Cooking isn’t just about enhancing taste—it can also make some foods more nutritious. While raw foods have their place, certain vegetables become even healthier when cooked, releasing additional vitamins, antioxidants, and other beneficial compounds.
Here’s a list of 15 foods that are surprisingly better for you when cooked, along with a look at what cooking does to boost their health benefits.
Asparagus

Cooking asparagus breaks down its rigid cell walls, making it easier for your body to absorb the vegetable’s vitamins, such as A, C, and E. Additionally, heating asparagus releases more antioxidants, which can help protect cells from damage. Roasting or steaming is a great way to retain and maximize these health benefits.
Mushrooms

When cooked, mushrooms release more antioxidants, particularly ergothioneine, which has anti-inflammatory properties. Heating mushrooms also enhances their mineral content, making nutrients like potassium and zinc more available for absorption. Sautéing or grilling mushrooms can enhance their umami flavor while boosting nutritional value.
Carrots

Cooking carrots increases their levels of beta-carotene, an antioxidant converted into vitamin A in the body, which supports eye and skin health.

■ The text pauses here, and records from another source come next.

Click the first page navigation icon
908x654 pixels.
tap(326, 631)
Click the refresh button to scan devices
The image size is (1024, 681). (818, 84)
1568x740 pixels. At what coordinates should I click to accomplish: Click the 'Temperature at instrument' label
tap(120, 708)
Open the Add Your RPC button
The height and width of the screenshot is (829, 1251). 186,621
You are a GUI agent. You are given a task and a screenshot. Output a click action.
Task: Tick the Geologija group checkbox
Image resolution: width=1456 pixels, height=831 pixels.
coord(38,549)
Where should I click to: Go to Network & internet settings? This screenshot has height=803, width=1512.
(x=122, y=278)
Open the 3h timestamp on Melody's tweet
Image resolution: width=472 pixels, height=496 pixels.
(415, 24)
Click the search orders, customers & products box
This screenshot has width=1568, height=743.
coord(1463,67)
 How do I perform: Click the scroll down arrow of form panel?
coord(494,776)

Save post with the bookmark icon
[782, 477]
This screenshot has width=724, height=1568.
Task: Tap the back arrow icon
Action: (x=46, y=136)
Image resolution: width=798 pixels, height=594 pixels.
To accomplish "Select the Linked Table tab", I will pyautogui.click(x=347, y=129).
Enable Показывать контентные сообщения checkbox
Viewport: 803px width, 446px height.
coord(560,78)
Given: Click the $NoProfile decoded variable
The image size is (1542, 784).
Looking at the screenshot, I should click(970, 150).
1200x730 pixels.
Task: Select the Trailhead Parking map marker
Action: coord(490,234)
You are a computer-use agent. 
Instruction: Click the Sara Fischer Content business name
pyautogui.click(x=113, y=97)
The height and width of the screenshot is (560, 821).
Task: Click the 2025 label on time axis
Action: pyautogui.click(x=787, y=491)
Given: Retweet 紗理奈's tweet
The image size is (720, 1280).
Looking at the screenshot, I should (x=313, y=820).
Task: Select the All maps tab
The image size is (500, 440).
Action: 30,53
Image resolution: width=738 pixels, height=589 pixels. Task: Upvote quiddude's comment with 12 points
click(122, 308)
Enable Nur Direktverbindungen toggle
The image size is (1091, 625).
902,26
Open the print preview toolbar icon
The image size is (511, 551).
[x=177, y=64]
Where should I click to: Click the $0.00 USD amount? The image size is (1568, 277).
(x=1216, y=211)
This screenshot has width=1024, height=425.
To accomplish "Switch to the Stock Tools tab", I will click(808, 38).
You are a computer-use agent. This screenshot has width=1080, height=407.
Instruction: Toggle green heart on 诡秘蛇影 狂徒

Steaming or roasting carrots helps retain this nutrient while making it easier for your body to absorb. This method also makes carrots sweeter and enhances their natural flavor.
Kale

While kale is often eaten raw, cooking it helps reduce oxalates, compounds that can interfere with nutrient absorption. Sautéed or steamed kale provides more readily available calcium and iron, making it a great option for boosting bone health and immune function. Cooking kale can also make it easier to digest for those sensitive to its fibrous texture.
Brussels Sprouts

Cooking Brussels sprouts helps break down glucosinolates, compounds that may have anti-cancer properties and are easier for the body to absorb when cooked. Roasting or steaming these sprouts helps retain their fiber and enhances their flavor, making them a tasty side dish. Cooking also makes Brussels sprouts gentler on the digestive system, reducing the chances of bloating.
Artichokes

Artichokes are rich in antioxidants, and cooking helps release these nutrients, especially in the heart of the vegetable. Boiling or steaming artichokes can also make them easier to digest and absorb, maximizing their benefits for liver health. Additionally, cooked artichokes retain fiber, supporting digestion and heart health.
Bell Peppers

Bell peppers, especially red ones, are loaded with vitamin C, which becomes more bioavailable when cooked. Heating bell peppers also releases beta-carotene, another antioxidant beneficial for skin and eye health. Grilling or roasting bell peppers brings out their sweetness and enhances their nutritional value.
Green Beans

Cooking green beans softens their fiber, making them easier to digest and helping your body absorb their vitamins, like vitamins A and K. Steaming or lightly sautéing green beans keeps their fiber intact and releases more of their antioxidant content. This cooking method also brings out a sweeter taste while preserving essential nutrients.
Cauliflower

Cauliflower contains an indole compound linked to cancer prevention, and cooking helps release it. Steaming or roasting cauliflower preserves its fiber and enhances these beneficial compounds. Cooked cauliflower is also easier on the digestive system and can help support gut health.
Pumpkin

Pumpkin is a great source of beta-carotene, which becomes more accessible when cooked. Roasting or steaming pumpkin not only makes this nutrient more bioavailable but also enhances its sweetness. This makes pumpkin a nutritious addition to soups, stews, or as a standalone side dish.
Beets

Cooking beets enhances their natural nitrates, which have been shown to support heart health by improving blood flow and lowering blood pressure. Roasting or boiling beets brings out their natural sweetness and makes them easier to digest. Additionally, cooked beets are high in fiber, supporting a healthy digestive system.
Celery

While often eaten raw, cooking celery releases its antioxidants, making them more bioavailable for the body. Celery retains its vitamins and minerals when lightly sautéed or steamed, which is beneficial for immune support and hydration. Cooking also softens celery’s fibers, making it easier on your stomach and allowing for smoother digestion.
Tomatoes

Tomatoes are well-known for their lycopene, an antioxidant linked to reduced cancer risk. When cooked, lycopene becomes more concentrated and easier to absorb. Simmering or roasting tomatoes enhances this nutrient and makes it more accessible to your body. Cooking tomatoes also intensifies flavor, making them a delicious base for sauces and soups.
Capsicums

Cooking capsicums boosts their beta-carotene levels, which helps with skin and immune health. Grilling or roasting capsicums enhances their natural sweetness and makes their nutrients more available. This cooking method also releases their vitamin C content, adding to their immune-supporting benefits.
Spinach

Cooking spinach releases more calcium and iron, nutrients often bound by oxalates in raw spinach. Steaming or sautéing spinach is a great way to maximize these minerals while making it easier for your body to absorb them. This method also preserves spinach’s antioxidant properties, which help fight free radicals in the body.